(Stored data entries)
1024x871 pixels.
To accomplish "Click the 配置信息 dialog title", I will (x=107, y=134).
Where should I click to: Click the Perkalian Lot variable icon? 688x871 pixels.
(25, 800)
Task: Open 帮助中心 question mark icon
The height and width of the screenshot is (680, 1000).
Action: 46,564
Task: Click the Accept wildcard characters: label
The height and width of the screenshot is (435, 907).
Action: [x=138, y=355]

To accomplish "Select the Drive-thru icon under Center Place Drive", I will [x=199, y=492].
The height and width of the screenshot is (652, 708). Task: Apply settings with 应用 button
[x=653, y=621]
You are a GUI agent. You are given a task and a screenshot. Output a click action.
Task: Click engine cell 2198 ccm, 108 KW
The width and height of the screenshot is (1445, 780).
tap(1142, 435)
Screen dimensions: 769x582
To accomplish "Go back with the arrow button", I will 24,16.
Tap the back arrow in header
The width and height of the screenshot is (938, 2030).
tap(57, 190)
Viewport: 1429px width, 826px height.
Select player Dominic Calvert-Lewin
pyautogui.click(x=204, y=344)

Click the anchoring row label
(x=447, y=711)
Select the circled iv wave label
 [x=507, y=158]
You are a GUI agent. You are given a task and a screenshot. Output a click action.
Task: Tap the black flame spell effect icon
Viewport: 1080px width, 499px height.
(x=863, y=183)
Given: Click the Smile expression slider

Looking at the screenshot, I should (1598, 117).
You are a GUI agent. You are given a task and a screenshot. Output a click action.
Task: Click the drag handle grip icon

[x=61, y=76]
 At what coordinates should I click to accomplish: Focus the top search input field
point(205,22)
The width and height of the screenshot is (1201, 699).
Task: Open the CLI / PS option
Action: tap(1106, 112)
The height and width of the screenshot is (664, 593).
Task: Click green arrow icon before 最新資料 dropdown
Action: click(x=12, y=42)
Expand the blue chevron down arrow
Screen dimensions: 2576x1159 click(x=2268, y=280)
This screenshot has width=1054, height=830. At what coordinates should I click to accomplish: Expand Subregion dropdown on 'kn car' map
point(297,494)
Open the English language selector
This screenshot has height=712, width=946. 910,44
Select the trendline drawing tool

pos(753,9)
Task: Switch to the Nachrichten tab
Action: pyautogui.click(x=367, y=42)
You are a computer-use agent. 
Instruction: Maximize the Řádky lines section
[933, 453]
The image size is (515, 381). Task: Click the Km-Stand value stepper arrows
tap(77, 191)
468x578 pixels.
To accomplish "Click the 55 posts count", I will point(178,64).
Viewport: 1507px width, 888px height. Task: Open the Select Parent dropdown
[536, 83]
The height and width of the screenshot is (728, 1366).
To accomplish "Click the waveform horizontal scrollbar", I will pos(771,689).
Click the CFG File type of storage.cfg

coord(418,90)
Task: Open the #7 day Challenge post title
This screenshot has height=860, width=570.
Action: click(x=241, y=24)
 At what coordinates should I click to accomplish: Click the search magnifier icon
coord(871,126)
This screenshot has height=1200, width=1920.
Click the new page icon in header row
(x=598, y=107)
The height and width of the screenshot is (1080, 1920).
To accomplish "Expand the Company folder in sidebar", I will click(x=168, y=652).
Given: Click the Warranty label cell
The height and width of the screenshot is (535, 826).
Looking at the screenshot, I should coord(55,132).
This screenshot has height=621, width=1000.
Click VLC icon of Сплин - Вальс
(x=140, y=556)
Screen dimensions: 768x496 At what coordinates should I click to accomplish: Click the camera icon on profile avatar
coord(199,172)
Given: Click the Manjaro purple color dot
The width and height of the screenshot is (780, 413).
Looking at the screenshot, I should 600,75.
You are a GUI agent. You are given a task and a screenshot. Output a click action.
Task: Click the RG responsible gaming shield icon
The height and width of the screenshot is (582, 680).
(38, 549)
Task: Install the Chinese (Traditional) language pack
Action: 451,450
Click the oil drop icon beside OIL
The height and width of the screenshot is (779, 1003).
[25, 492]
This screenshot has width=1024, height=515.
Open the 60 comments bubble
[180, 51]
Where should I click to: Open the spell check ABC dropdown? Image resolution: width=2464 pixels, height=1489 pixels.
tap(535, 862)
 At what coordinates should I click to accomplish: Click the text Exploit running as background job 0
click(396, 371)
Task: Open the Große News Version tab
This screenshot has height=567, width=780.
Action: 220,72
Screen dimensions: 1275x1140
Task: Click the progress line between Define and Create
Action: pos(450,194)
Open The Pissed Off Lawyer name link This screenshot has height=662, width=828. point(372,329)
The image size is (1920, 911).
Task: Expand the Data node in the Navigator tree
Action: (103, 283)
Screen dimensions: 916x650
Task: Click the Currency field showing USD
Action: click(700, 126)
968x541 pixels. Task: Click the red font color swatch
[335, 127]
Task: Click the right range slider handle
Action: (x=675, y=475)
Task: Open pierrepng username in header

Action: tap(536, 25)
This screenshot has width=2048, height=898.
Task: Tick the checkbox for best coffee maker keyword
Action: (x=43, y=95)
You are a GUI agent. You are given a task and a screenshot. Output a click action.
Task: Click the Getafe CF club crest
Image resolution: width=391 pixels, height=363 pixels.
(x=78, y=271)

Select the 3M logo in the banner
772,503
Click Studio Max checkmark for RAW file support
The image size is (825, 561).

What is asked =>
Starting with the first line and stopping after the line that contains "Action: 46,564", write out only those lines again, requests included. Multiply every click coordinate in the answers by 0.85 and round each result to a whole number, rounding halves up.

Correct answer =>
1024x871 pixels.
To accomplish "Click the 配置信息 dialog title", I will (x=91, y=114).
Where should I click to: Click the Perkalian Lot variable icon? 688x871 pixels.
(21, 680)
Task: Open 帮助中心 question mark icon
The height and width of the screenshot is (680, 1000).
Action: 39,479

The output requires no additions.